Focus shifted to the GOP-led House on moves that do not require votes from Democrats but set the stage to cut off the Affordable Care Act’s lifeblood provisions. Among them: end government help to make insurance premiums cheaper. Those average more than $300 a month per subsidized consumer in Florida, which leads the nation in sign-ups on healthcare.gov.
As for job impact, the Commonwealth Fund figures its study is the first to look in depth at employment and related economic impacts if essential parts of the Affordable Care Act go away without a known replacement.
“As millions lose their insurance, hospitals and other providers would see their uncompensated medical care costs soar by $1.1 trillion from 2019 to 2028, and they would experience major revenue losses as well,” the study concluded.
What jobs are at risk? The projected impact includes not only health jobs like nurses and administrators but also other industries from construction to retail, said Leighton Ku, a study author and director of the Center for Health Policy Research at George Washington University.
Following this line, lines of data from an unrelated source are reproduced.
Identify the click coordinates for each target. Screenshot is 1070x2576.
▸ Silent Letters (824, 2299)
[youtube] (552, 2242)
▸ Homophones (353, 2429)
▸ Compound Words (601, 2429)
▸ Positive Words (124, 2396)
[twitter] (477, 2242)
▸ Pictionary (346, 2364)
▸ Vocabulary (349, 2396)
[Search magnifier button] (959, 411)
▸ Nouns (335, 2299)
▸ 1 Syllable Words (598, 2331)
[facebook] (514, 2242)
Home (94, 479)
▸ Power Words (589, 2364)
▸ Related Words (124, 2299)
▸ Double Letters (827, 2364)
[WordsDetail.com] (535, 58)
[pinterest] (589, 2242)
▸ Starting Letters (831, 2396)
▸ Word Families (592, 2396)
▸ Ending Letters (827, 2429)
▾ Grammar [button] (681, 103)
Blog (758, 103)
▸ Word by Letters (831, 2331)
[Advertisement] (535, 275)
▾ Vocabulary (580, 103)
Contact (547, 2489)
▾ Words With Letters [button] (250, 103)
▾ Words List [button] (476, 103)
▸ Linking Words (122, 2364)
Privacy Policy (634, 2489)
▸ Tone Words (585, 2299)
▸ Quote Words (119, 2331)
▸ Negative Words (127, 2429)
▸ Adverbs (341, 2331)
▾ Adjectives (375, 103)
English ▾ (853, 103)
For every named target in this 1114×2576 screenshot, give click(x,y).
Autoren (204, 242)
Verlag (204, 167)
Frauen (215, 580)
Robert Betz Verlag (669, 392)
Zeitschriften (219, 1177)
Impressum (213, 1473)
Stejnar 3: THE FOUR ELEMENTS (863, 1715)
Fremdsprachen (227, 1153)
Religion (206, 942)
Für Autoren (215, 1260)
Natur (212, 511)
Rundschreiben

That includes ripple effects as some lose jobs and household budgets take a hit, plus millions may have to pay more for health premiums and services and have less to spend on other things.
The bottom line is jobs go away if “the money to pay for them isn’t there anymore,” Ku said.
Supporters of Obamacare repeal told The Palm Beach Post one problem is the study relies on worst-case assumptions.
“The entire study is faulty because it is basing its analysis of the possible effects of a repeal of Obamacare premium tax credits and Medicaid expansion without any other changes to federal policy, and doesn’t factor in any policy actions taken by the states,” said Chris Hudson, Florida director of Americans for Prosperity, which pushes for smaller government. “There has not been a single indication that anyone intends to repeal just these two policies and not make any other substantive policy changes.”
Few dispute Florida has a king-size stake in what happens. A study by the Kaiser Family Foundation calculated Florida and its Obamacare customers have the most to lose of any state in the country, $5.2 billion, in subsidies to make premiums cheaper. More than 1.5 million Floridians have signed up for Obamacare marketplace plans, and about nine out of 10 get subsidies.
The Commonwealth Fund, a private foundation based in Washington, D.C., says its mission is to “promote a high-performing health care system that achieves better access, improved quality, and greater efficiency, particularly for society’s most vulnerable, including low-income people, the uninsured, minority Americans, young children, and elderly adults.”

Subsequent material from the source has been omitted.